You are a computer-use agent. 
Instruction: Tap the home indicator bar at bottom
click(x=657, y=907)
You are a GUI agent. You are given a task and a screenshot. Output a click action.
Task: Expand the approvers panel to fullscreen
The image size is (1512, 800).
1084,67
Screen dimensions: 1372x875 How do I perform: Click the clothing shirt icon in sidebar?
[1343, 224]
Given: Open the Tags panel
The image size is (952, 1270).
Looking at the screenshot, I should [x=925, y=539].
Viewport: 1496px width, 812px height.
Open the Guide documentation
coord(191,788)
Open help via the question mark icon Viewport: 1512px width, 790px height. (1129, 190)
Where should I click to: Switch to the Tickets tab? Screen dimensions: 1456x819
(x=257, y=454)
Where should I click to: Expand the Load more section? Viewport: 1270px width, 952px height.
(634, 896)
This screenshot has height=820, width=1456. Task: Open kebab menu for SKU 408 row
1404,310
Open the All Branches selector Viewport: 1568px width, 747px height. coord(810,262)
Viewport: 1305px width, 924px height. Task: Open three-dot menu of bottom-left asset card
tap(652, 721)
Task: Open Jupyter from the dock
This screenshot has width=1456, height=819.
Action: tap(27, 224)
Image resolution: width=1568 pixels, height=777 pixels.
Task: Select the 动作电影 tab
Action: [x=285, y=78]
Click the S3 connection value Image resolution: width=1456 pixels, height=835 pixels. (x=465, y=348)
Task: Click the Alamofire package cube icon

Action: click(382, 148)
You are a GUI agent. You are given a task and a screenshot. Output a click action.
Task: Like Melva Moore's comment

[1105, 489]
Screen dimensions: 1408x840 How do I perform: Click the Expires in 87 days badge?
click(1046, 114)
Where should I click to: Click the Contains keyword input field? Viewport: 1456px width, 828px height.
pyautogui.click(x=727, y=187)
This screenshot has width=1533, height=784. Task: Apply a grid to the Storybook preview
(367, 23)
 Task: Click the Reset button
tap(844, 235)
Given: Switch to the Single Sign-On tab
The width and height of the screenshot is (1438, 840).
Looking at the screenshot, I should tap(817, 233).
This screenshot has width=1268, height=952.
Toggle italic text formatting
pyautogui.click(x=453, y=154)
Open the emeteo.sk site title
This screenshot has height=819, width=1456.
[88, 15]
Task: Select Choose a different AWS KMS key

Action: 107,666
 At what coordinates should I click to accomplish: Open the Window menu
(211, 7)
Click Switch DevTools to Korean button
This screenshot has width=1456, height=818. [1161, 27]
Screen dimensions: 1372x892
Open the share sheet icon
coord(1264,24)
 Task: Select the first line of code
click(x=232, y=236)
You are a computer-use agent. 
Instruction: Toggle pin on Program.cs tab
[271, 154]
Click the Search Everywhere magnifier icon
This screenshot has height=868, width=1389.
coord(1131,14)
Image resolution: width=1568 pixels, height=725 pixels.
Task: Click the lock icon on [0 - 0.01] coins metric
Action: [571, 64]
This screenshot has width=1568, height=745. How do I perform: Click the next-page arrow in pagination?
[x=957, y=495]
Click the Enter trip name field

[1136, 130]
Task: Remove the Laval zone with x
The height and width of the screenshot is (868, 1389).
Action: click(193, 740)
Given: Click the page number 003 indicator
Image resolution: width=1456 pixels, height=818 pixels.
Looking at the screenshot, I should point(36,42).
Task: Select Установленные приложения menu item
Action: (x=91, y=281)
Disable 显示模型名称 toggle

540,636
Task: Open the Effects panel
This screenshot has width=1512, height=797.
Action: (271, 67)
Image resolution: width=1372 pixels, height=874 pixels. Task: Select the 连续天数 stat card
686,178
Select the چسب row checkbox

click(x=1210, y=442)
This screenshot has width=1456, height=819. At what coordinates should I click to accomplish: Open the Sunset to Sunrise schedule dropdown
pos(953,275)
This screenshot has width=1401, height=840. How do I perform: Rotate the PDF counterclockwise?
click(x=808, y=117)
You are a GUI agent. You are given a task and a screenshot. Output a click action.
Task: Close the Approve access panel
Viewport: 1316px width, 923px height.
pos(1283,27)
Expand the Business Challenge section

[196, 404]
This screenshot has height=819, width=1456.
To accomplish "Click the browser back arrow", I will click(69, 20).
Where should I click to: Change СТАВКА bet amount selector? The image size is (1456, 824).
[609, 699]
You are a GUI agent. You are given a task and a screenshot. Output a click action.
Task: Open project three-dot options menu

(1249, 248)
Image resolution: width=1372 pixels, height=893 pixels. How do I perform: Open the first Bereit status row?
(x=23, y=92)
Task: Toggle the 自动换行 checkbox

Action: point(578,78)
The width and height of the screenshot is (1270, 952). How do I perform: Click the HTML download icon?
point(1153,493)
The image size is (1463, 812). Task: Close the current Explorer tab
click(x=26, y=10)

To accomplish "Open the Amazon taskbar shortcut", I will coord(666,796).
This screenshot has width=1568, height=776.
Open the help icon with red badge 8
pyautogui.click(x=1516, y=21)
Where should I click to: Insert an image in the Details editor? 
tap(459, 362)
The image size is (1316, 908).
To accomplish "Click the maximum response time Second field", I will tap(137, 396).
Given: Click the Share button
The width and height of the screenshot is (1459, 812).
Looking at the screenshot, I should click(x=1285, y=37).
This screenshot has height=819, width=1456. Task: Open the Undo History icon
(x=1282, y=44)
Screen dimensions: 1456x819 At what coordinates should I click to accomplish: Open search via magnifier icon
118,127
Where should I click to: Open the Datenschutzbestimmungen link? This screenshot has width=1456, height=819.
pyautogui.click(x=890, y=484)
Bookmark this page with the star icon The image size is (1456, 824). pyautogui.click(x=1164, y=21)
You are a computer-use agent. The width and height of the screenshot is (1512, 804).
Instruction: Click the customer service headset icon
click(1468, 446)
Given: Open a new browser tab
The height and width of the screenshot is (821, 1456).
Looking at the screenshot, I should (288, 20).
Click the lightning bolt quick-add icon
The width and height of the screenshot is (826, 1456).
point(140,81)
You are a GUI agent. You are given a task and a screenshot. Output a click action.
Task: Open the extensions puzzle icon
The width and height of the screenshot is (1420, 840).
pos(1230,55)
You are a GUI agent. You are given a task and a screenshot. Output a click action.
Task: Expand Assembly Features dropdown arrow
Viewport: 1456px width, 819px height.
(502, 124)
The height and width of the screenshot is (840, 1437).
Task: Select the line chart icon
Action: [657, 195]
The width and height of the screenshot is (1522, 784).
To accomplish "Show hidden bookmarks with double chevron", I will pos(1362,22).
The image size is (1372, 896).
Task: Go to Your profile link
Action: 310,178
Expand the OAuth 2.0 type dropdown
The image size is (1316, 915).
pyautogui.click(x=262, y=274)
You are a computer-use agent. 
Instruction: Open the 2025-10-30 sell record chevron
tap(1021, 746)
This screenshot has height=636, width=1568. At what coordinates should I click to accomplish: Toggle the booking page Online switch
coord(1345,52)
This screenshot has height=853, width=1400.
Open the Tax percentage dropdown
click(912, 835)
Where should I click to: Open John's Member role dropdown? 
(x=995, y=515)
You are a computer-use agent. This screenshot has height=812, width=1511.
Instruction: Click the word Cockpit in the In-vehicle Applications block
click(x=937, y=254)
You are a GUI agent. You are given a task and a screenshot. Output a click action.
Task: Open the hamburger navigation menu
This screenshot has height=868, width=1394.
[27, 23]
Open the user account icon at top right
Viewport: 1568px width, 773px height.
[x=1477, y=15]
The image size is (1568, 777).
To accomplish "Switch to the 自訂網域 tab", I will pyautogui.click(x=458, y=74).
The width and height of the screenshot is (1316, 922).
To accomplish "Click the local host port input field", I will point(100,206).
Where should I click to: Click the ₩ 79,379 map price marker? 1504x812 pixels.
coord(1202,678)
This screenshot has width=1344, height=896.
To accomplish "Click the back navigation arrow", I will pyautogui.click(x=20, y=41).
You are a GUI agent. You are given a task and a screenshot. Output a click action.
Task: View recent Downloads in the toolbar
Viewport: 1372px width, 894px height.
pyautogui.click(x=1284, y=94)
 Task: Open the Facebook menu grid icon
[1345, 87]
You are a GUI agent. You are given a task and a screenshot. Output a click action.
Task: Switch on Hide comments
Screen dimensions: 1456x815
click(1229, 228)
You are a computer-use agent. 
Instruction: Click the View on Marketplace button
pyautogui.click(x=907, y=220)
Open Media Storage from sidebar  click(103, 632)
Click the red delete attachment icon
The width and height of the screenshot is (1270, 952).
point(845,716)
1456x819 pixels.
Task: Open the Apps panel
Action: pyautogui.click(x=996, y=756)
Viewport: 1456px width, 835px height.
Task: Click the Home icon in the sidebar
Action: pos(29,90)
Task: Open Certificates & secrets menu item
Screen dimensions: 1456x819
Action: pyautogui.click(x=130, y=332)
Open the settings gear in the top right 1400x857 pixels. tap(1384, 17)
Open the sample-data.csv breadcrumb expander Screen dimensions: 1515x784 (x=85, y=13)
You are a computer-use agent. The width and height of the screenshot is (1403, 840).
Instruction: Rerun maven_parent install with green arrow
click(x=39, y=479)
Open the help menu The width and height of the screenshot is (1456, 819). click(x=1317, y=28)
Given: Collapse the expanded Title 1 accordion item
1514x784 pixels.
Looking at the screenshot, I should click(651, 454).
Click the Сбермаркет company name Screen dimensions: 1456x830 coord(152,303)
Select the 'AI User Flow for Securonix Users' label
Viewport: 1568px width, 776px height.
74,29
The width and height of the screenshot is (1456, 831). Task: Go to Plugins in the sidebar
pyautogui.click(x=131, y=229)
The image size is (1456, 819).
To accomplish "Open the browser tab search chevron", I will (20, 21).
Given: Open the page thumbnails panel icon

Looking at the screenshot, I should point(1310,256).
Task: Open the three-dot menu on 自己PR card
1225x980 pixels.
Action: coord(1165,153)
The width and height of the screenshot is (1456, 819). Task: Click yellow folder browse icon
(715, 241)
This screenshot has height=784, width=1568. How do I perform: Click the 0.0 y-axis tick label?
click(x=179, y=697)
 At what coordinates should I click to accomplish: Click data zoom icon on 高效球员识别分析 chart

________________________

Task brief: Match on "data": copy every line in the records that has it.

Solution to this exercise:
Open the sample-data.csv breadcrumb expander Screen dimensions: 1515x784 (x=85, y=13)
 At what coordinates should I click to accomplish: Click data zoom icon on 高效球员识别分析 chart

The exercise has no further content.